Mountain Valley Pipeline faces new scrutiny, citizen lawsuits
- West Virginia officials told a federal court this week that the state will take a fresh look at the proposed Mountain Valley Pipeline, and that data used to evaluate the project "needs to be further evaluated and possibly enhanced,” The Hill reported.
- Last week, the West Virginia Department of Environmental Protection vacated a water quality certificate issued to the pipeline project in order to re-evaluate "the complete application," officials said.
- The controversial project, which aims to supply natural gas to markets in the Mid- and South Atlantic regions of the United States, is also facing citizen lawsuits from impacted residents opposed to the use of eminent domain.
Problems continue to mount, for EQT Corporation's proposed Mountain Valley Pipeline. In addition to losing a water quality certificate, the project now faces at least two citizen-led lawsuits focused on developers' use of eminent domain.

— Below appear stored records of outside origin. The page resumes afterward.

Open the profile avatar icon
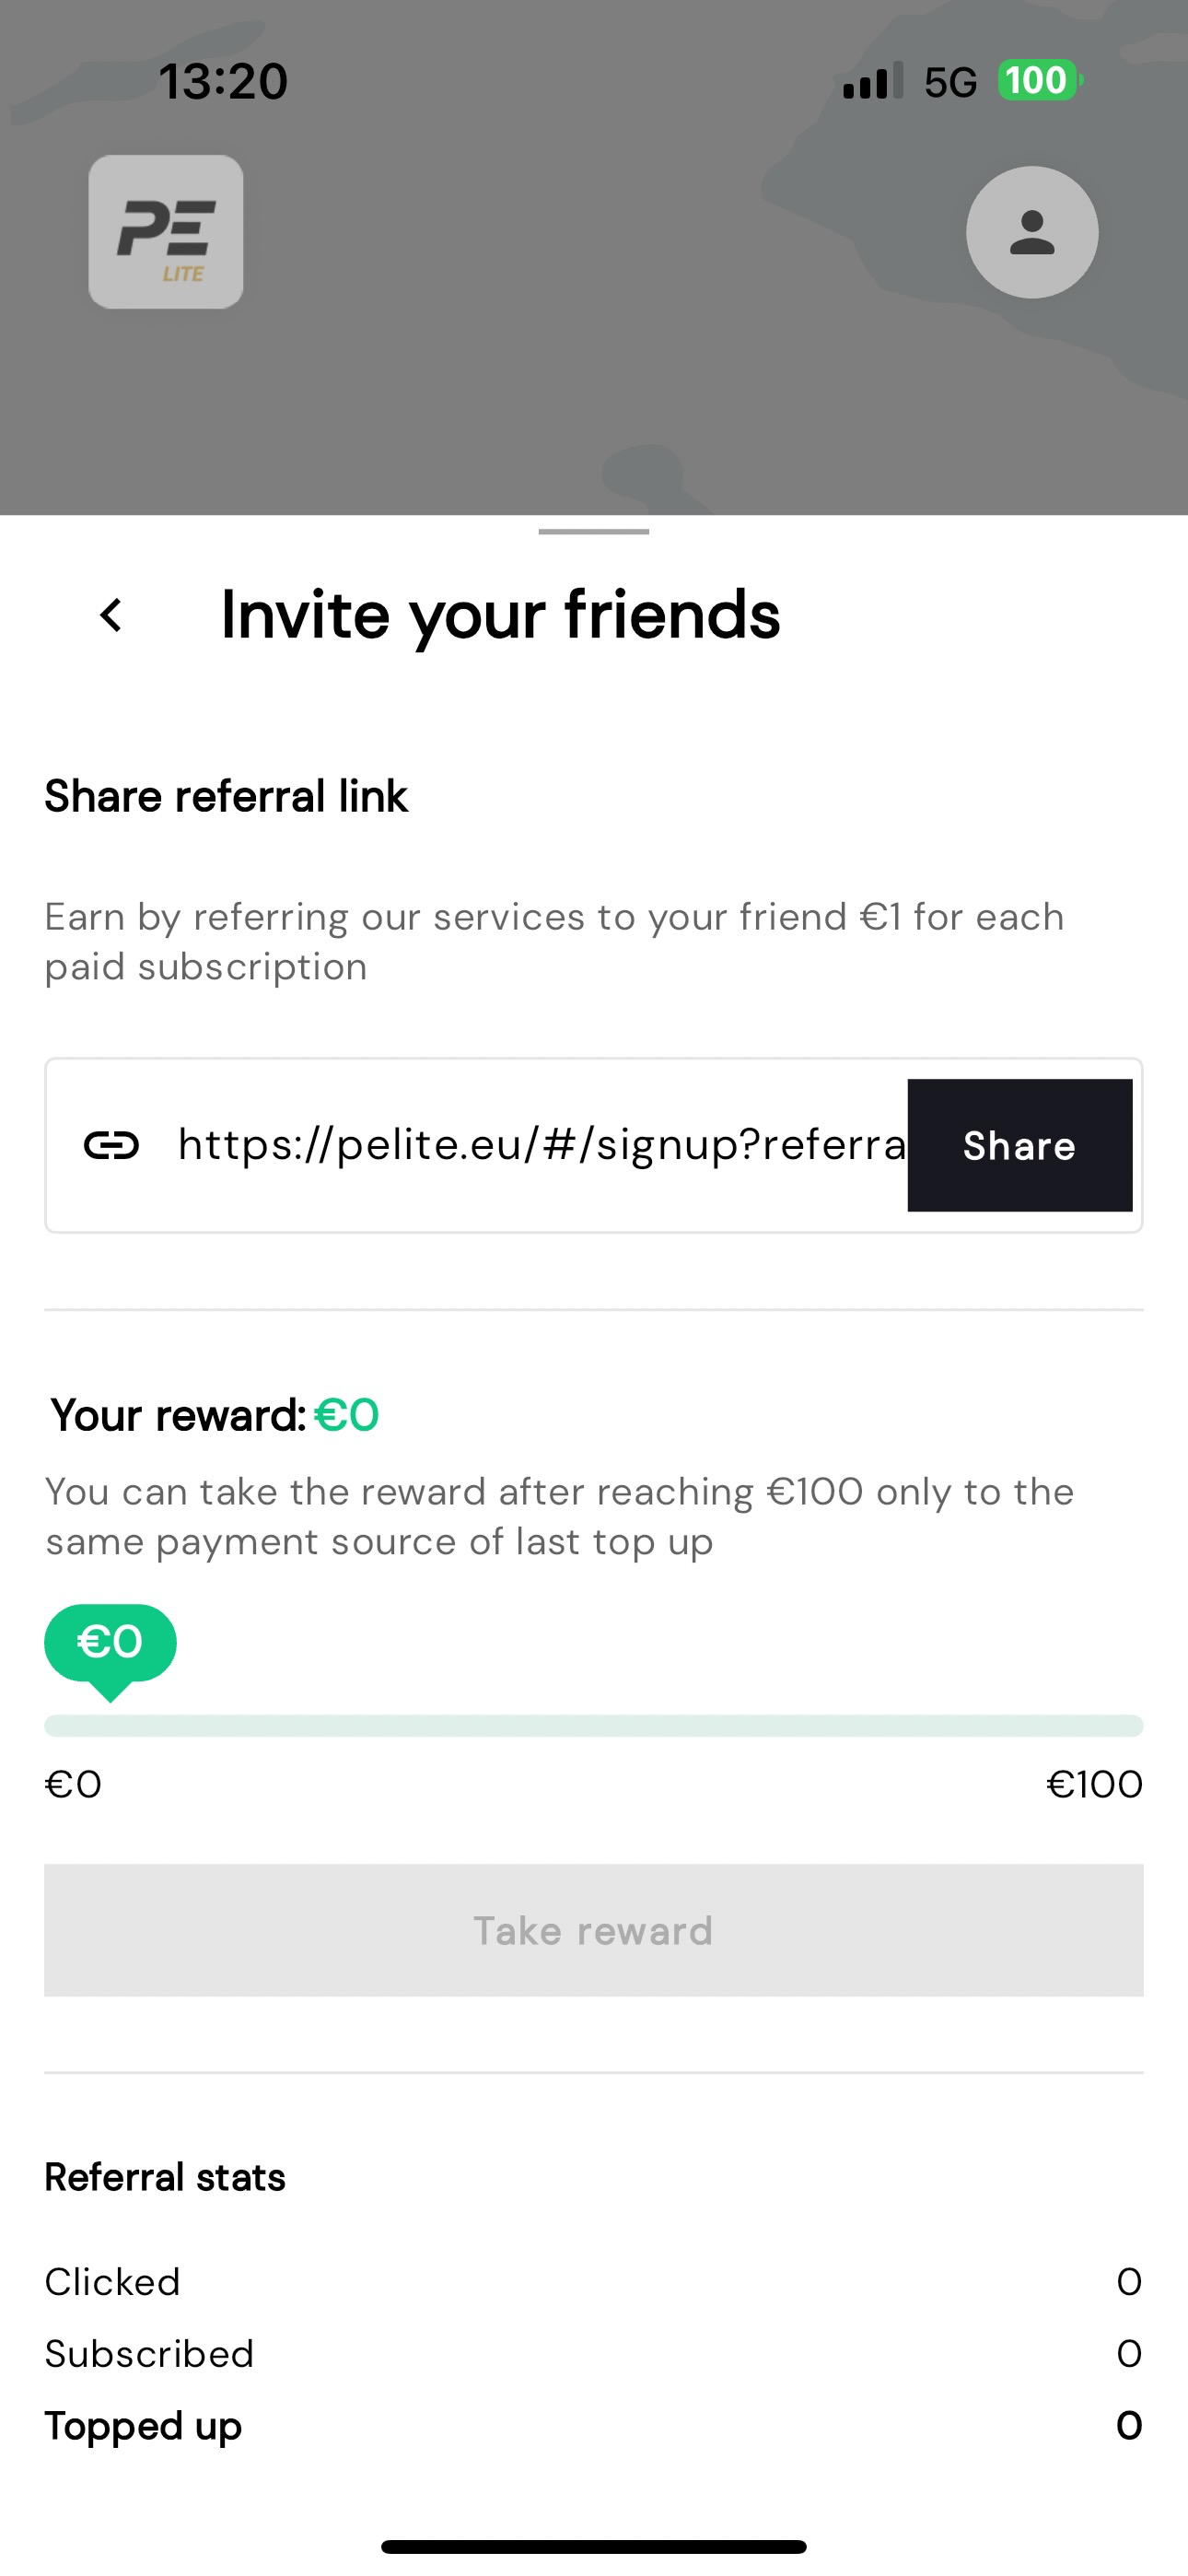This screenshot has height=2576, width=1188. 1032,232
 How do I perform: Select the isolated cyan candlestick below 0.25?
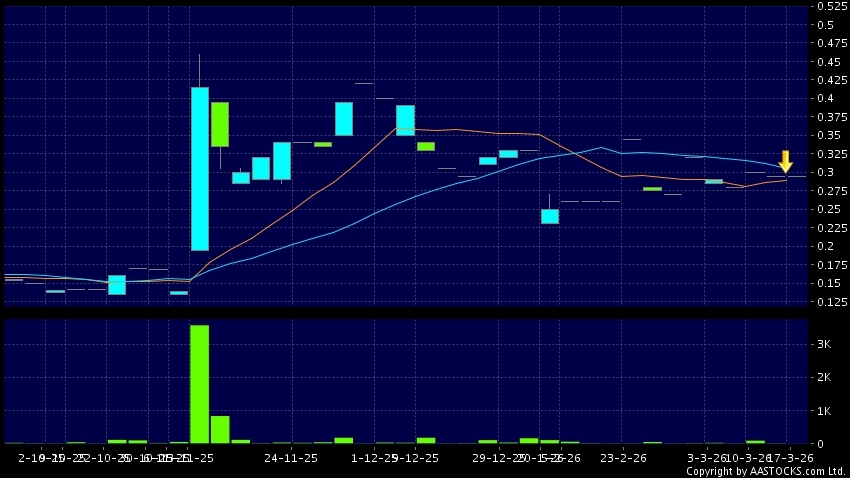(x=550, y=216)
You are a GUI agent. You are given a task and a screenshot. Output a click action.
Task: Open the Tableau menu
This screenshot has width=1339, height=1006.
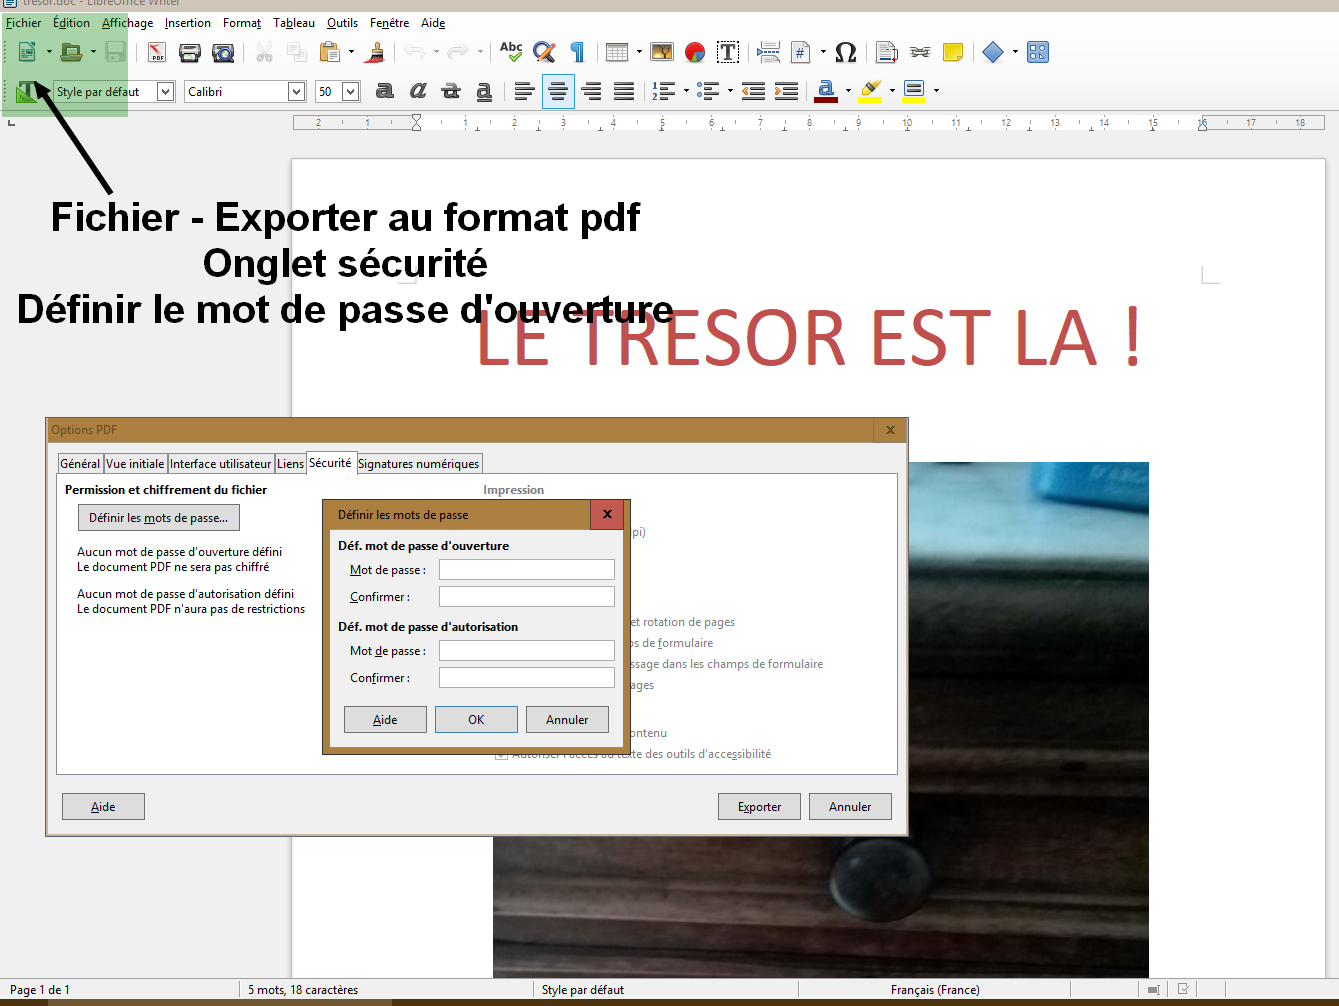pos(295,22)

Staff of the Federal Energy Regulatory Commission (FERC) over the summer issued a final environmental impact statement concluding the 300-mile project could go forward. Opponents, however, are challenging FERC's eminent domain authority, as landowners worry about the potential impact to property.
The Bold Alliance and more than 50 landowners filed a lawsuit this month seeking to challenge "the process by which FERC confers eminent domain powers on private, for-profit natural-gas pipeline companies."
The second lawsuit is led by Virginia-based law firm Gentry Locke, representing about 10 landowners. That suit was filed earlier in the summer and alleges that "without boundaries from Congress, FERC has run wild in the years since, and has unconstitutionally subdelegated the power of eminent domain to private parties seeking private profits."
E&E News has the details on both lawsuits and is hosting copies of the court documents.
Partners in the Mountain Valley Pipeline project are aiming for a late 2018 in-service date. EQT will operate the pipeline and own a significant interest, along with NextEra US Gas Assets, Con Edison Transmission, WGL Midstream and RGC Midstream. The line will also extend the Equitrans transmission system in Wetzel County, W.Va., to Transcontinental Gas Pipeline Zone 5 compressor station in Pittsylvania County, Va.